Il primo ha come autore Edward Russell 2nd baron of Liverpool (10 aprile 1895 – 8 aprile 1961), da non confondersi con il celebre matematico e filosofo Betrand Russell, il quale per la sua analisi ha a disposizione i documenti visionati durante la sua partecipazione (1946-1951) quale consulente al lavoro del Comando delle Forze Armate per i delitti nazisti dinanzi alla magistratura britannica. Il volume dal titolo «The Scourge of the Swastika- A short history of Nazi War Crimes» pubblicato da Cassell & Co. A Londra nel 1954 è tradotto in italiano da Luciano Bianciardi per la collana Universale Economica n. 284 dell’editore Feltrinelli di Milano.
Nella prefazione l’autore riporta le parole di sir Hartley Shawcross, capo dell’accusa della Gran Bretagna, al processo di Norimberga: «I difensori delle nazioni sconfitte riescono talvolta a giocare sulla compassione e sulla magnanimità dei loro vincitori, in modo tale che la verità dei fatti, mai registrata in maniera autorevole, si oscura e si dimentica. Basta pensare a quello che accadde dopo la fine della scorsa guerra mondiale, per comprendere i pericoli a cui è esposta, quando manchi un autorevole pronunciamento giuridico, la gente tollerante o credula. Col passar del tempo i primi tendono a minimizzare, forse per l’orrore stesso che destano, le storie di aggressione e di atrocità, mentre i creduli, forse sviati da una propaganda fanatica e disonesta, giungono a credere che non costoro (gli imputati), ma i loro oppositori si resero colpevoli dei delitti che vorrebbero condannare. Perciò noi crediamo che questo tribunale, agendo come noi sappiamo che agirà con completa obiettività giuridica, anche se è stato nominato dalle Potenze vittoriose, saprà dare insieme una pietra di paragone e un documento autorevole e imparziale a cui gli storici futuri possano volgersi per avere la verità, e i politici futuri per trarre un ammonimento».

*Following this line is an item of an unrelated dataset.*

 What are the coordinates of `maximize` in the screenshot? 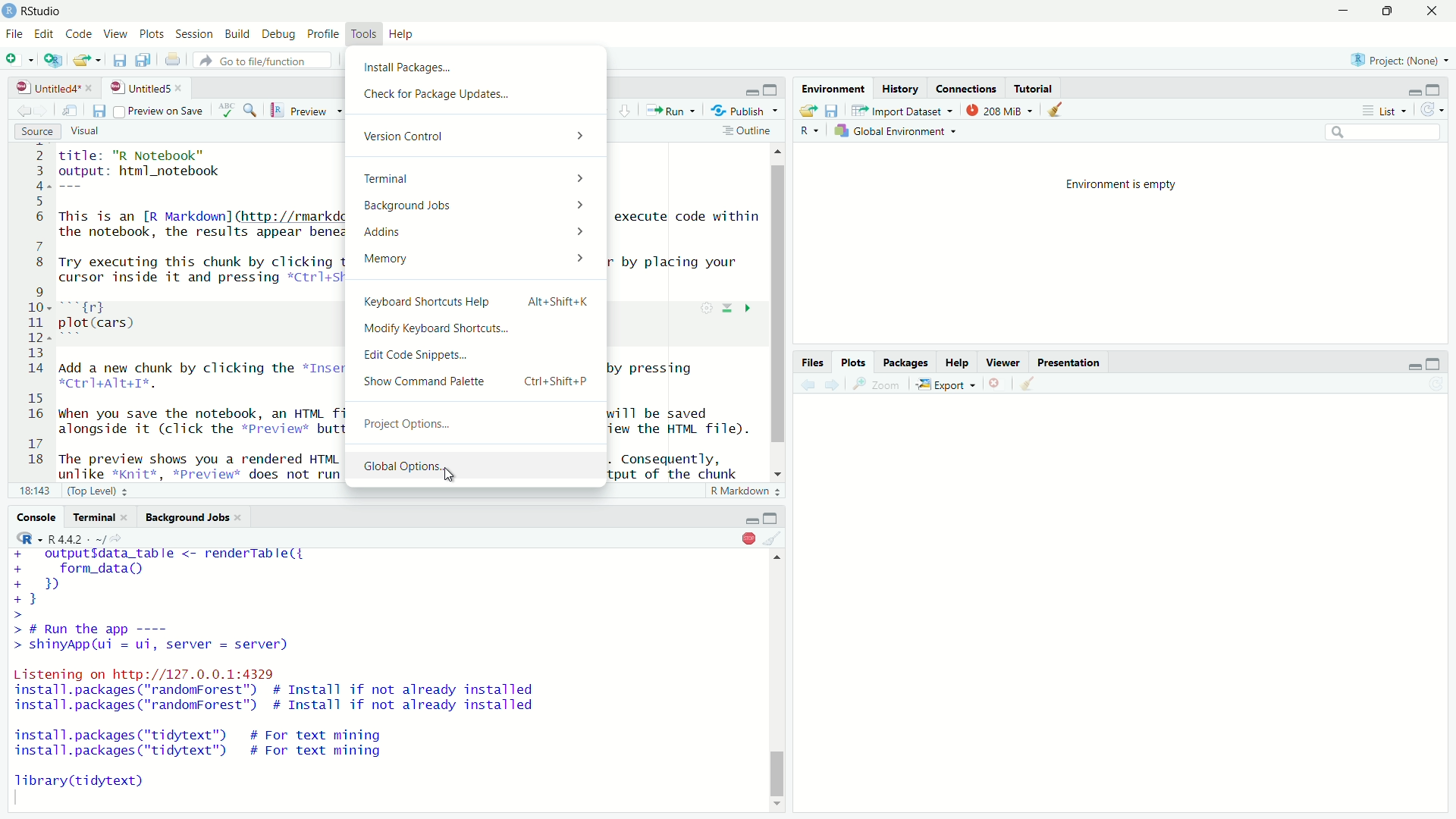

Egli ha avuto la possibilità di visionare i documenti dei vari processi istruiti sui delitti di guerra perpetrati nella zona di occupazione britannica e poi ancora sulla collaborazione di René Massigli, ambasciatore di Francia, di Du Parc Locmaria, ambasciatore del Belgio, e del dott. Stikker, ambasciatore di Olanda, e di Mr. Anthony Somerhough, capo dell’ufficio britannico per i delitti di guerra in Germania.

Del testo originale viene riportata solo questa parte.